Residents have been delighted by the news that Exeter could succeed ‘Jewel in the Crown of the Empire’ Hull as the next City of Culture.
The Whip can exclusively reveal the five-pronged attack the proposed bid will lay out for the panel of judges who decide the next winner.
Boasting ‘at least four’ Indian restaurants, two whole Pret a Mangers, and kebabs that are somehow both ‘best’ and ‘mega’, Exeter clearly has its finger on the zeitgeist of urban dining. And what does Hull have to offer? That’s right, a mug of brown River Hull water served with a side of worryingly high violent crime statistics.

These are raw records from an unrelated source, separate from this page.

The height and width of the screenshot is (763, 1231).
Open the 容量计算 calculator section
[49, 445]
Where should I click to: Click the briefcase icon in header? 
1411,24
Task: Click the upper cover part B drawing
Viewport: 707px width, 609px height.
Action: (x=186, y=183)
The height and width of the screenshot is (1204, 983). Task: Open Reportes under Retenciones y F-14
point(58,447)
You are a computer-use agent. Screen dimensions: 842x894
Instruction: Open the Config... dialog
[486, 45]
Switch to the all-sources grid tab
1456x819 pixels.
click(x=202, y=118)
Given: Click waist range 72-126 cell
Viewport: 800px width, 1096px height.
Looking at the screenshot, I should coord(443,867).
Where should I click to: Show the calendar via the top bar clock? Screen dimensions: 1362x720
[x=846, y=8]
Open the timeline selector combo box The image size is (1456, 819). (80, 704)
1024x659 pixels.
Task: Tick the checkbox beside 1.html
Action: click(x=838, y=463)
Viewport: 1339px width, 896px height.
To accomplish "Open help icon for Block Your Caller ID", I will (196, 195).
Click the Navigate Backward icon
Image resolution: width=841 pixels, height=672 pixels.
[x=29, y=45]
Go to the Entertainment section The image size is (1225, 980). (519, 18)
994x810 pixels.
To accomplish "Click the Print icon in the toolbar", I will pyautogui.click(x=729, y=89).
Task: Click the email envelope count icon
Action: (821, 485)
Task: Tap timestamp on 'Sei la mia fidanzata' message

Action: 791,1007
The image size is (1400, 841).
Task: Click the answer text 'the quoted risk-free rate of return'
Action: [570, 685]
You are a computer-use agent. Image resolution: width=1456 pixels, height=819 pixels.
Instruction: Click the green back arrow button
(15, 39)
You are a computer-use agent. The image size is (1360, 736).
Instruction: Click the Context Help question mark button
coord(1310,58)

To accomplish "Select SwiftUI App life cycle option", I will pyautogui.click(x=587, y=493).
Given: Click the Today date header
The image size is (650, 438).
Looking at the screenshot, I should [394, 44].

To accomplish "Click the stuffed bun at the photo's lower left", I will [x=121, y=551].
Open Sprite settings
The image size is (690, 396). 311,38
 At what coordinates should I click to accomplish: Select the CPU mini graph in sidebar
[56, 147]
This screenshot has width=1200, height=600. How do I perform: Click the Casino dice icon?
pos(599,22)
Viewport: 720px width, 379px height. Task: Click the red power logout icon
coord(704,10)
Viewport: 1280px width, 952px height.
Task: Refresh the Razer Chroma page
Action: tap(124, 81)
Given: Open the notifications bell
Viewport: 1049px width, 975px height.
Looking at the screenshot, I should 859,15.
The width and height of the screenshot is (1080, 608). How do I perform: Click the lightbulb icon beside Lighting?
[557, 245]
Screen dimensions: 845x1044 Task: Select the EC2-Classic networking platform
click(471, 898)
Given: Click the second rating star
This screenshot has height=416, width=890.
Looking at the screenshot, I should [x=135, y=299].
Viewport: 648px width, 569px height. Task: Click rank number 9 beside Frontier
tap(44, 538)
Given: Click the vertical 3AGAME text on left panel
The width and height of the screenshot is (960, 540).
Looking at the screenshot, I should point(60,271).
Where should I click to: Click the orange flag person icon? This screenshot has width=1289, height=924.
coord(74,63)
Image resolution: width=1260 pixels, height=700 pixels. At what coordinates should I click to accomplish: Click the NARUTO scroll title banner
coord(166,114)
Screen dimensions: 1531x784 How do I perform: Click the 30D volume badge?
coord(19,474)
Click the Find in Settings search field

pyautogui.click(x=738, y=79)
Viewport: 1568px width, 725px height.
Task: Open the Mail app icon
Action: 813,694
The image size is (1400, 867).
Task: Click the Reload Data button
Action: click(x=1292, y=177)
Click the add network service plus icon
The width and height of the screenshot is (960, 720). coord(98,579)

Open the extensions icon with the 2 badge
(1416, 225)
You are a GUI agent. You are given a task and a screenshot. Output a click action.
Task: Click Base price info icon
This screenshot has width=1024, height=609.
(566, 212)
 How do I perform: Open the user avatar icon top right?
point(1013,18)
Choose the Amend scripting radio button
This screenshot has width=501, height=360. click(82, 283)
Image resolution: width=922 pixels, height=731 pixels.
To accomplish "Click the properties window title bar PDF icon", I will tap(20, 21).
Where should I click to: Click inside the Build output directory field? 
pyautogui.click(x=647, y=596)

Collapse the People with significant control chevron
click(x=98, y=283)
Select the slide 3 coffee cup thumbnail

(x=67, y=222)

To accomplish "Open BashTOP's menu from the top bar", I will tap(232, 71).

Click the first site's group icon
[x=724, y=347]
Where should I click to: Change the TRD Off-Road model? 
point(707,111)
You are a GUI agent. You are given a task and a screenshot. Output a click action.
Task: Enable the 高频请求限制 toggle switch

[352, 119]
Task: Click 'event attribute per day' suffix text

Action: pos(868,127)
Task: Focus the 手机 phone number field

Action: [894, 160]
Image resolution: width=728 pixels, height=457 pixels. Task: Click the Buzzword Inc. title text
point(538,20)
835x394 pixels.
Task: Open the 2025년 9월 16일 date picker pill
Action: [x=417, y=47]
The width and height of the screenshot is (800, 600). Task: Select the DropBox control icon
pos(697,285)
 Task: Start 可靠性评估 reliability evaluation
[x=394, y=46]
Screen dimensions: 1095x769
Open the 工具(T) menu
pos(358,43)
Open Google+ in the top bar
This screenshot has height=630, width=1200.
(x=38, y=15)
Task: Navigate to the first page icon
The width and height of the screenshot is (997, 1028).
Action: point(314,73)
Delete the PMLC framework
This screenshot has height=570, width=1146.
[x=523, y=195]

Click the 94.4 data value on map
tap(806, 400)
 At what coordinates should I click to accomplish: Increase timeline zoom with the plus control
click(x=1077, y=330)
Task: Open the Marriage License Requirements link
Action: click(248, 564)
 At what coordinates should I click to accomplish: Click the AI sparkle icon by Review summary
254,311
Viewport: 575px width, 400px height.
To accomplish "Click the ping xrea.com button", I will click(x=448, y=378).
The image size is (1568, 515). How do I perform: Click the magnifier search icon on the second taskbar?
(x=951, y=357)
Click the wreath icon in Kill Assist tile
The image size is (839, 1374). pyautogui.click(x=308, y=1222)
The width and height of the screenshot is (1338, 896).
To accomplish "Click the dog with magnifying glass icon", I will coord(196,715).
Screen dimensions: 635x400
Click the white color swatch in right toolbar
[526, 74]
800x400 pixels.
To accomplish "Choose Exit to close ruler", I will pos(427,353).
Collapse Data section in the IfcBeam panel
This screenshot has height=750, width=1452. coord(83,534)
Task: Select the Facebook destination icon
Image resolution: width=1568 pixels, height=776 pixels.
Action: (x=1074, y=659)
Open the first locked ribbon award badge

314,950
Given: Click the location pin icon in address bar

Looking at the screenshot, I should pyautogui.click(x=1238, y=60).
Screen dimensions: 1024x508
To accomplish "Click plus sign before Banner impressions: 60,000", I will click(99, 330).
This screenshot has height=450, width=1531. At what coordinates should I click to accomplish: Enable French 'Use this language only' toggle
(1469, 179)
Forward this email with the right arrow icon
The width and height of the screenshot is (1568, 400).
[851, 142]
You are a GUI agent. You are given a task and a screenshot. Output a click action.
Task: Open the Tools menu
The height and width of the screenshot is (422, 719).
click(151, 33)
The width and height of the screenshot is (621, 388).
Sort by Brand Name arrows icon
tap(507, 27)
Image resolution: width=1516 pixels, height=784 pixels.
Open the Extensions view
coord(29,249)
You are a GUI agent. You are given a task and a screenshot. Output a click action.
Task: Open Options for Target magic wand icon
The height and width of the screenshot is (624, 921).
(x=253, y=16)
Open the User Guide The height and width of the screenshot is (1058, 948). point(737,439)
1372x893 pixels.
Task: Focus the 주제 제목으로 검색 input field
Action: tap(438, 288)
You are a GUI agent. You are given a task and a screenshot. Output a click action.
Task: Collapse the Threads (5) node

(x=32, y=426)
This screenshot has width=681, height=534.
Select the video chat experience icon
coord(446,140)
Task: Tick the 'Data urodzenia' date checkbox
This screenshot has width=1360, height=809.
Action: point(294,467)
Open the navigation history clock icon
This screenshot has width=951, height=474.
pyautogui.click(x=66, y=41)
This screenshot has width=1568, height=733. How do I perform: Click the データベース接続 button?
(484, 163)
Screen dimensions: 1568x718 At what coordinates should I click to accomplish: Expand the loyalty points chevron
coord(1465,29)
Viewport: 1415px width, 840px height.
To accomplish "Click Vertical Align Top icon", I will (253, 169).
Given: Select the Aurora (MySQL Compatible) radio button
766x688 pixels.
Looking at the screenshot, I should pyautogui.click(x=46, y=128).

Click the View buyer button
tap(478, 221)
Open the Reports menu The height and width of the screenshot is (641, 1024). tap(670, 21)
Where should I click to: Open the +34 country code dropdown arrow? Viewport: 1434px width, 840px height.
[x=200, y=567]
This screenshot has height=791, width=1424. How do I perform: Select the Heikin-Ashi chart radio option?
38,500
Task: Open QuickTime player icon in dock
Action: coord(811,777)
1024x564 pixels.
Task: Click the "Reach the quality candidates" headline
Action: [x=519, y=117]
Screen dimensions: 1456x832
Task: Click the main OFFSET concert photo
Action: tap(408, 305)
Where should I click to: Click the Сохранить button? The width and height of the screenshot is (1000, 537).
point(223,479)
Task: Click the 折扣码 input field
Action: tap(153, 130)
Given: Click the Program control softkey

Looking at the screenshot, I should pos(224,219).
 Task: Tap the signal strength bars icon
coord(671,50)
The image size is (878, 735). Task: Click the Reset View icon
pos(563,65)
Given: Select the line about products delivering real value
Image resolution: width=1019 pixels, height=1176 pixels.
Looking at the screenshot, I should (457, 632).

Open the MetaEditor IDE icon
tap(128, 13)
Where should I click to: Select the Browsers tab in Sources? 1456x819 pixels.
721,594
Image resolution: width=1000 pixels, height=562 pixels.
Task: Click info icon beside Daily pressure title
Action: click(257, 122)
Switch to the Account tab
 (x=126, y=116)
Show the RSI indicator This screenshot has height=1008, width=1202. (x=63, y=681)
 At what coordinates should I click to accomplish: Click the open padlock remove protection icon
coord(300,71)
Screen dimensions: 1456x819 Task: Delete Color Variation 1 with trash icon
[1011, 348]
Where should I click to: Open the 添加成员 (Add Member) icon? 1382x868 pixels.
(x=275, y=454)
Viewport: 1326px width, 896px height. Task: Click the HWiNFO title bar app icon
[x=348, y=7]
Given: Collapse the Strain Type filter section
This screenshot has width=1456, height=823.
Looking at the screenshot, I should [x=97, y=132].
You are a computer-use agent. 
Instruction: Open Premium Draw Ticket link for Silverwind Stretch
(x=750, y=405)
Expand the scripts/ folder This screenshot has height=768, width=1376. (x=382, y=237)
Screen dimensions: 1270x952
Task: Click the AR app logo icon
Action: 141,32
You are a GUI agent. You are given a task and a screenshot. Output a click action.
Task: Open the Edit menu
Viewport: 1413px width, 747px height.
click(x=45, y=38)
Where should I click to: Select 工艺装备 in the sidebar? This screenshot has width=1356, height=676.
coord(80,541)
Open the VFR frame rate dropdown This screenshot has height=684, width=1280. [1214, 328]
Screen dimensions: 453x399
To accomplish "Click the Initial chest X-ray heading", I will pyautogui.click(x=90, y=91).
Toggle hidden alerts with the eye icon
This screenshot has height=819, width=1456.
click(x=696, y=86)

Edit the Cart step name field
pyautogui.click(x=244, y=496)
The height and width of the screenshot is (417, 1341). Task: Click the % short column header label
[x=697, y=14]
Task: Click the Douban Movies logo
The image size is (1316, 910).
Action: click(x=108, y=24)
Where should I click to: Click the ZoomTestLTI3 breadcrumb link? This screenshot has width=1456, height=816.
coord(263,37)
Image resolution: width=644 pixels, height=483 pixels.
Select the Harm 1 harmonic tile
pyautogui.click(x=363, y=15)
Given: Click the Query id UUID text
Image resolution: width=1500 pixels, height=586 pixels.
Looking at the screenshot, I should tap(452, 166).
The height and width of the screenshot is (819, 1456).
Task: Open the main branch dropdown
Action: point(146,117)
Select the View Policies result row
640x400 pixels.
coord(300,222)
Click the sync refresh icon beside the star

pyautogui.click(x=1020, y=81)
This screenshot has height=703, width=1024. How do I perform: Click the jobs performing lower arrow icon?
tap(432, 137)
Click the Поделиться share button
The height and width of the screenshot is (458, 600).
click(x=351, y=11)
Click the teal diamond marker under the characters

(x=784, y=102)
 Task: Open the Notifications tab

Many have been known to forgo an insipid Saturday mic and guitar night at Phoenix for the authenticity of a bloke from Taunton honking a digeridoo outside Boots. Having been described as equal parts ‘enigmatic’ and ‘sexually charged’, performances from wind-bender provide nothing short of a spiritual awakening.
3. Night life
Iconic campus club The Lemon Grove, known affectionately as ‘The Lemmy’, flooded earlier this term. When the organisers were asked “with what?” they seemed confused, although everyone knows it was definitely not people.
4. Social diversity
“If I have to breath the same air as someone from Old LaFrowda I will physically pull out my own lungs for dry cleaning”, say residents of Holland Hall in unison at the start of every term. “It is so great to see people here from all the different corners of Surrey,” added another.
5. A Capella scene
We say scene, but really, the scene and wider city have been dominated the excellent Semi-Toned for as long as we can remember. Bringing pre-pubescent harmonies to our ears every time two of them spot each other in Top Top, or literally anywhere ever, a bid for City of Culture would feel hollow without them.
With fierce competition from such beloved and well-known family destinations as ‘Costa Del Salford’ and ‘Sunny Scunthorpe’, The Whip offers its full support, based on this impressive proposal, to Exeter.